Hoje, nos EUA, uma das siglas do momento é "RINO" que quer dizer "recession in name only" (em tradução livre, uma recessão descaracterizada). Trata-se de uma forma lúdica utilizada pela mídia financeira com o objetivo de diminuir a importância de diversos indicadores que apontam para uma forte desaceleração econômica.

Neste sentido, vejo uma semelhança preocupante em relação à forma como o mercado "navegou" os seguintes eventos: quebra do Bear Stearns em março de 2008 e a quebra do Silicon Valley Bank em março de 2023. Talvez esta percepção de semelhança seja a minha principal motivação ao explorar este tema. Ainda que ambos os casos tenham sido considerados seríssimos, um movimento (uma "canetada") foi feito pelas instituições monetárias de forma a transmitir uma segurança ao público que meses mais tarde provou-se extremamente problemático. No caso do Bear Stearns, criou-se um veículo denominado Maiden Lane. Já no caso do SVB, estendeu-se a garantia bancária para todos.

Além disso, o segundo semestre do ano que antecedeu o momento que busco analisar (neste caso, o segundo semestre de 2007 e o segundo semestre 2022) foram momentos marcados por choques no mercado de ações. Quem leu o livro The Quants, de Scott Patterson, sabe que o segundo semestre de 2007 foi um que sacudiu diversos fundos quantitativos, como o fundo AQR, do famoso gestor Cliff Asness. Já no segundo semestre de 2022, testemunhamos um colapso alinhado à percepção de que o mercado americano iria finalmente voltar a refletir uma precificação mais alinhada aos fundamentos.

Quanto ao nível de complacência presente nos mercados:

Lá atrás já se falava em uma espécie de "PUT" do FED (uma percepção de que o FED sustentaria os preços dos ativos em caso de adversidades).

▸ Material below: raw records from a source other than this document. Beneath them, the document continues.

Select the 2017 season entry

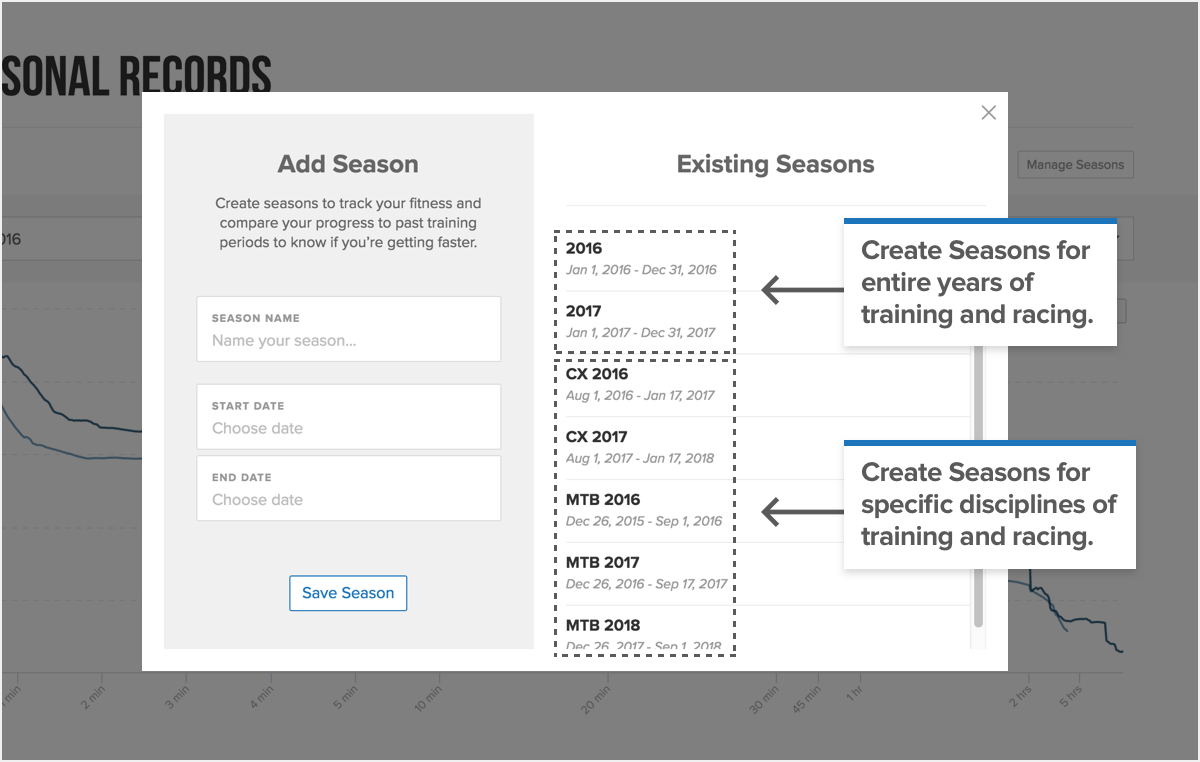point(768,322)
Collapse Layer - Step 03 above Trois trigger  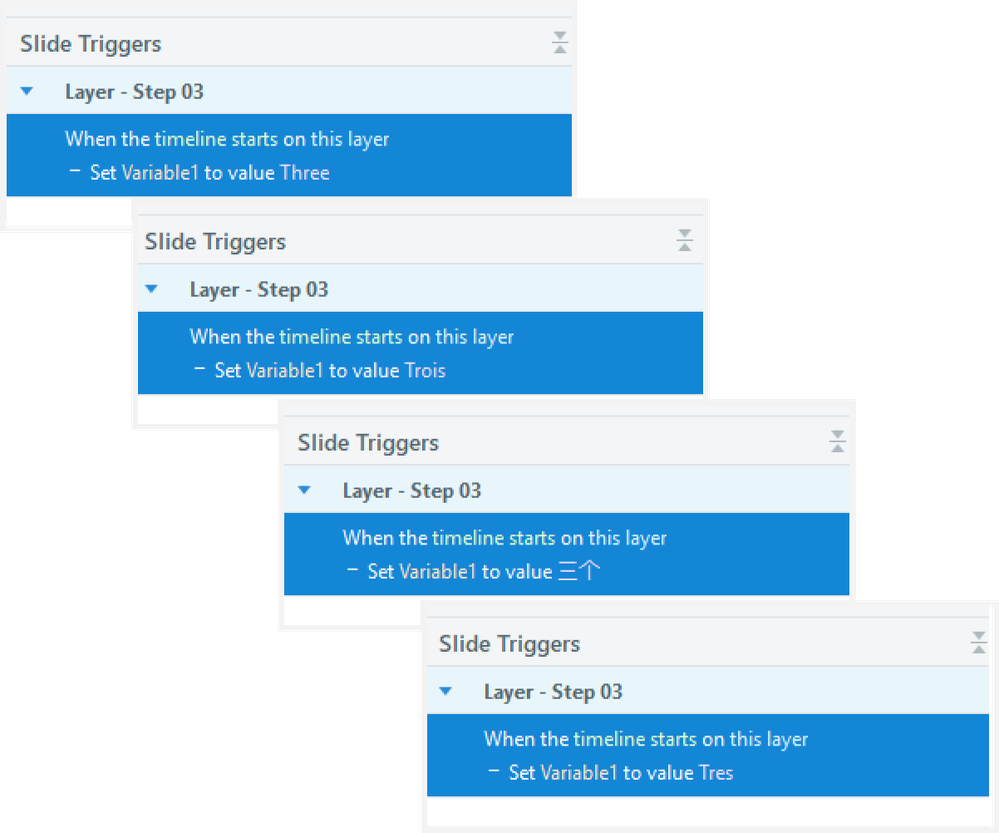coord(152,289)
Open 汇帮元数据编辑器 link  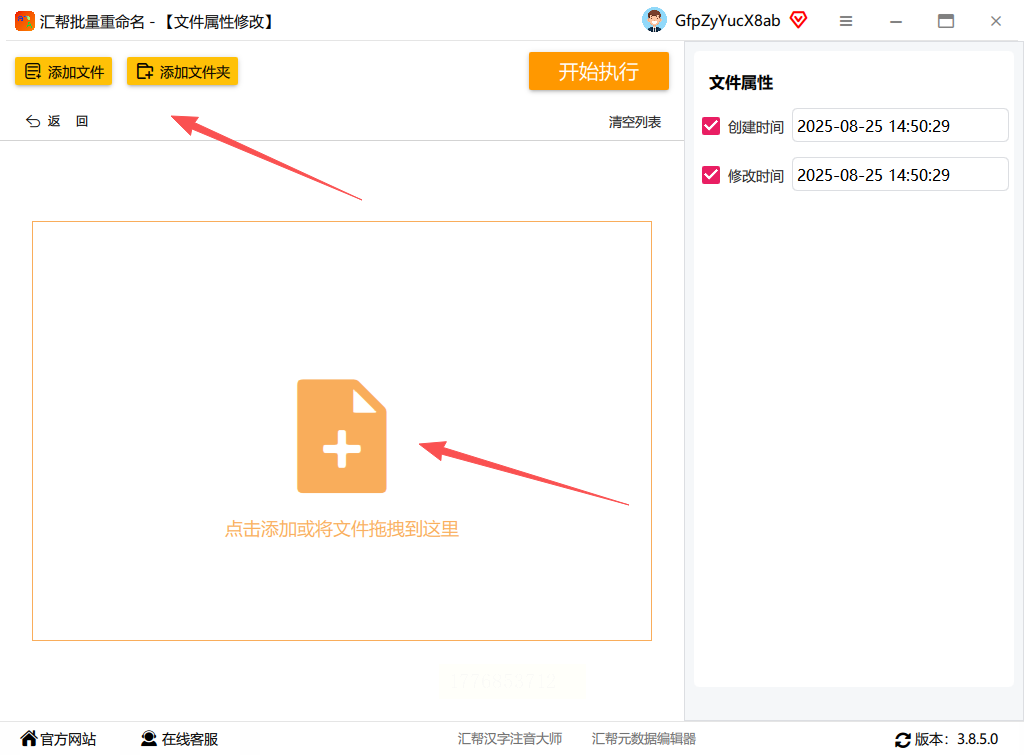point(644,739)
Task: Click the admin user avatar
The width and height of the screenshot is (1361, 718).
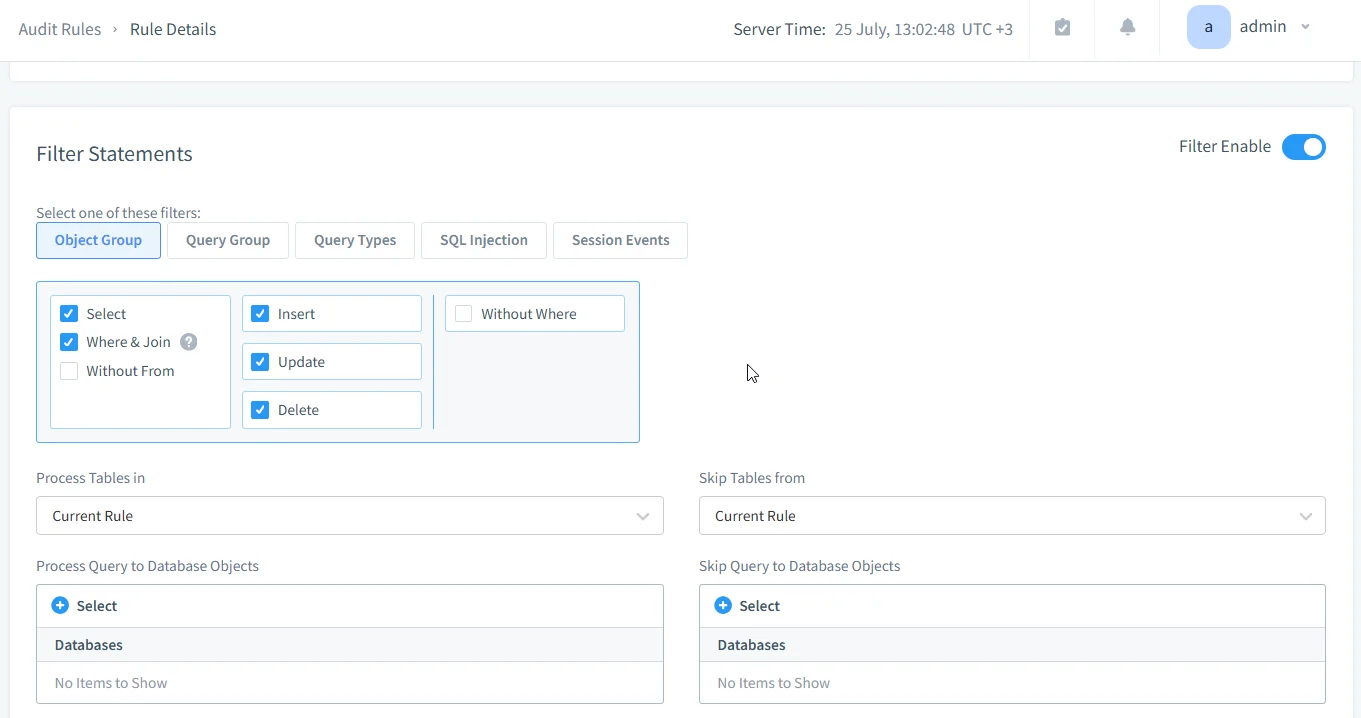Action: point(1208,28)
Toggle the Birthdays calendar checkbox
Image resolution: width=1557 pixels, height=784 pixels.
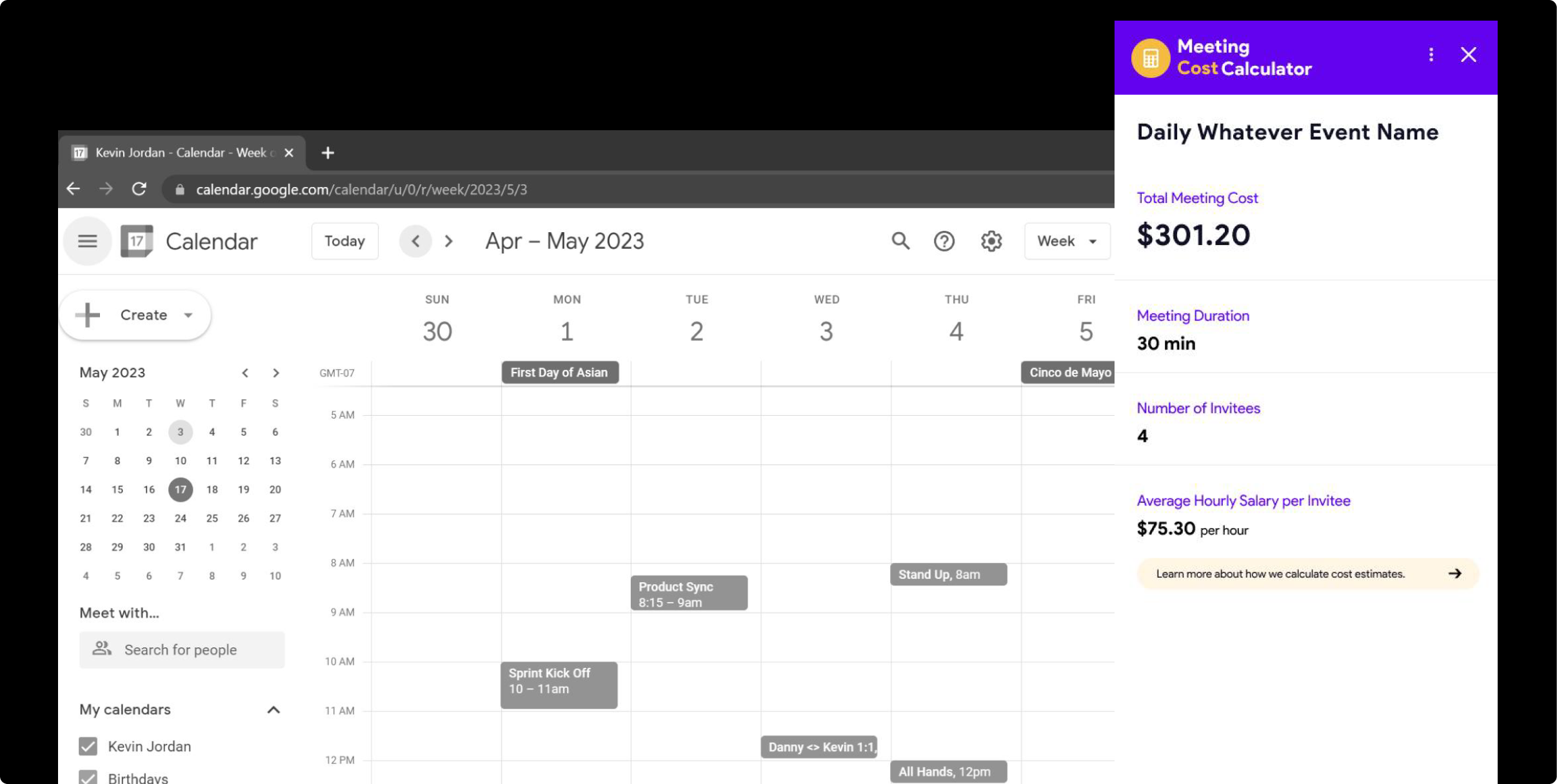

Em 2008, ainda que todos soubessem da existência de ativos tóxicos nos balanços dos bancos, o comportamento que foi visto no mercado de ações entre os meses de janeiro e julho foi surpreendentemente positivo -- típico de deixar o pessimista retraído e envergonhado.

Nada muito diferente do que ocorre hoje em dia. Afinal, Mike Wilson -- o estrategista chefe do Morgan Stanley que é um dos símbolos do "pessimismo" atual tem sido ridicularizado continuamente na mídia financeira -- até mesmo por Jim Cramer que, em 2008, cometeu talvez o seu erro de análise mais severo ao recomendar que seus seguidores mantivessem a fé nas ações do Bear Stearns. Eu mesmo, para não perder a piada, fiz esta imagem em homenagem a Mike Wilson:

Dizem que a expressão "This time is different" (desta vez é diferente) tende a ser uma das mais "caras" ao investidor em se tratando do mercado de ações. Confesso que, quanto a este tema, acho que cada momento é sempre bem diferente. O que definitivamente não muda é aquele lema: primeiro vem a ganância, depois o medo, e por último, a "chamada de margem" provocadora de um processo de capitulação. Avalie o tamanho de sua operação e conceba a possibilidade de que tudo que você acredita possa estar errado. Talvez 2023 seja um daqueles períodos em que um empate, ou mesmo uma derrota, seja uma vitória, com tanto que você permaneça vivo.

Continuo acreditando na "outperformance" do IBOV em relação ao S&P 500. O texto acima carrega uma dose de medo, pois muitas vezes me empolgo demais e exagero no tamanho da operação. No mercado muitas vezes a falta de humildade se manifesta através do tamanho do lote.